### Exercise aim
In the records below, take the part that opens with the line containing "The width and" and runs through the end of the records. Present those lines as a Markdown table with the columns Row and Line, skipping blank lines.

Start of Data provided

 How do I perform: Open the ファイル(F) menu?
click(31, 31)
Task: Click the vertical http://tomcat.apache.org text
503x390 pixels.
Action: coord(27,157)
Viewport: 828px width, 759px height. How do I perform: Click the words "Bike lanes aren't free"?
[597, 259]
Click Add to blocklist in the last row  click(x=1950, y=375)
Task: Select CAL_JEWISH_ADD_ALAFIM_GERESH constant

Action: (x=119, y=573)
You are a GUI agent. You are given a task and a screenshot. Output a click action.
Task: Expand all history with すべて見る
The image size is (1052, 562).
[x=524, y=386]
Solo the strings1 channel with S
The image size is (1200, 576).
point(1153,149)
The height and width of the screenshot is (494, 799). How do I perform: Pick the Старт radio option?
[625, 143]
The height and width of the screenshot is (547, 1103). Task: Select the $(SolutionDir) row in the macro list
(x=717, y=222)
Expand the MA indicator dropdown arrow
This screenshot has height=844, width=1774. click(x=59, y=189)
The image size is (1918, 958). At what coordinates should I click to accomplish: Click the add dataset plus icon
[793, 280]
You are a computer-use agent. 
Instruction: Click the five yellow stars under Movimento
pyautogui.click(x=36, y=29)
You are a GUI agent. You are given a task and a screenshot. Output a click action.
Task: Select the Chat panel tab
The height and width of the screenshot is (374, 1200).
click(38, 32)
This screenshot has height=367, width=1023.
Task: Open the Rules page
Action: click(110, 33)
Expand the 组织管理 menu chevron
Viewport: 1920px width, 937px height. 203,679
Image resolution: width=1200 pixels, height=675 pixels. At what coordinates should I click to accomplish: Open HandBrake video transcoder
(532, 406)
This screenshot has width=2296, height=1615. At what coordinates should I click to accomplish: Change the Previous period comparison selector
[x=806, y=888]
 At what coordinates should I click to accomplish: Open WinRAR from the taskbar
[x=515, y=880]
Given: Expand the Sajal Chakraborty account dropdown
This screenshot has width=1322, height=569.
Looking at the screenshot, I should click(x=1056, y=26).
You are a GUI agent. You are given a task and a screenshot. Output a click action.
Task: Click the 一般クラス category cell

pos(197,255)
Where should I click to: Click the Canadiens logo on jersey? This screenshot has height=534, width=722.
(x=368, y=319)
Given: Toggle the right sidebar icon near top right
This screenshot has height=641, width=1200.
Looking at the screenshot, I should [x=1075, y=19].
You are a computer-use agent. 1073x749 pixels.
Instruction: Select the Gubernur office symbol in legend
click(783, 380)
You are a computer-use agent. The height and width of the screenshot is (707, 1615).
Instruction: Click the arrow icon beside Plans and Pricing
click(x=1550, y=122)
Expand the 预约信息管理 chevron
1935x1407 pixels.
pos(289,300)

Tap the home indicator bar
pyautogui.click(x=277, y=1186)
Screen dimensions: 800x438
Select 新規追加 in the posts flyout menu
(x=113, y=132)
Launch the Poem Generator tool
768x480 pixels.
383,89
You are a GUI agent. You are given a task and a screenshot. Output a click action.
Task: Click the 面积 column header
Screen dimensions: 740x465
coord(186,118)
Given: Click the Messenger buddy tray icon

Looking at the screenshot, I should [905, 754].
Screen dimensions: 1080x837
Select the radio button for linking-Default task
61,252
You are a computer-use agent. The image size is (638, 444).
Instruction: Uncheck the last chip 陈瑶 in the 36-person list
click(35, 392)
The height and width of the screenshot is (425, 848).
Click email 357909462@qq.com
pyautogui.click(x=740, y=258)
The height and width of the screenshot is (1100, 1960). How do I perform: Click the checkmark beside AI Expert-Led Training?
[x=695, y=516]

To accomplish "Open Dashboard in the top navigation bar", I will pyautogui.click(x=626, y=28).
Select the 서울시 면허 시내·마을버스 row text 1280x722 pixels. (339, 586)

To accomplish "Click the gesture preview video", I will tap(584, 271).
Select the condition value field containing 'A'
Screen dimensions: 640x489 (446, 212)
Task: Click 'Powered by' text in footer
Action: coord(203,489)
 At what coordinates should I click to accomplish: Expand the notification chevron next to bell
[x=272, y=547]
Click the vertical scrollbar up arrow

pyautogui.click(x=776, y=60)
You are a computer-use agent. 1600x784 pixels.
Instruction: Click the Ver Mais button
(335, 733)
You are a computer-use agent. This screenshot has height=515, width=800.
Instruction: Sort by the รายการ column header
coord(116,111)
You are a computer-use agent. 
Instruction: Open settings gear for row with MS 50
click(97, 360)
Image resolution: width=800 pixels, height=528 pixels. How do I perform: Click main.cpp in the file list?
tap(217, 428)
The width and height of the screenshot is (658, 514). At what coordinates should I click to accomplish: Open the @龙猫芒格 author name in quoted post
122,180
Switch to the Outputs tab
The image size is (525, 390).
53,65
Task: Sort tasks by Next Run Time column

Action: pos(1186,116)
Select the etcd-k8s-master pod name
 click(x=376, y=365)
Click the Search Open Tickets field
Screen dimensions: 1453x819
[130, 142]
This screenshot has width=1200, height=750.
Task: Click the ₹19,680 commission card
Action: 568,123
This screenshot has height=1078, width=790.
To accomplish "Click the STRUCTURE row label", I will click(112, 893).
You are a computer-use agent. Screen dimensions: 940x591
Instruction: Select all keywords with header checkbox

End of Data provided

### Solution for this exercise
| Row | Line |
|---|---|
| 1 | The width and height of the screenshot is (658, 514). At what coordinates should I click to accomplish: Open the @龙猫芒格 author name in quoted post |
| 2 | 122,180 |
| 3 | Switch to the Outputs tab |
| 4 | The image size is (525, 390). |
| 5 | 53,65 |
| 6 | Task: Sort tasks by Next Run Time column |
| 7 | Action: pos(1186,116) |
| 8 | Select the etcd-k8s-master pod name |
| 9 |  click(x=376, y=365) |
| 10 | Click the Search Open Tickets field |
| 11 | Screen dimensions: 1453x819 |
| 12 | [130, 142] |
| 13 | This screenshot has width=1200, height=750. |
| 14 | Task: Click the ₹19,680 commission card |
| 15 | Action: 568,123 |
| 16 | This screenshot has height=1078, width=790. |
| 17 | To accomplish "Click the STRUCTURE row label", I will click(112, 893). |
| 18 | You are a computer-use agent. Screen dimensions: 940x591 |
| 19 | Instruction: Select all keywords with header checkbox |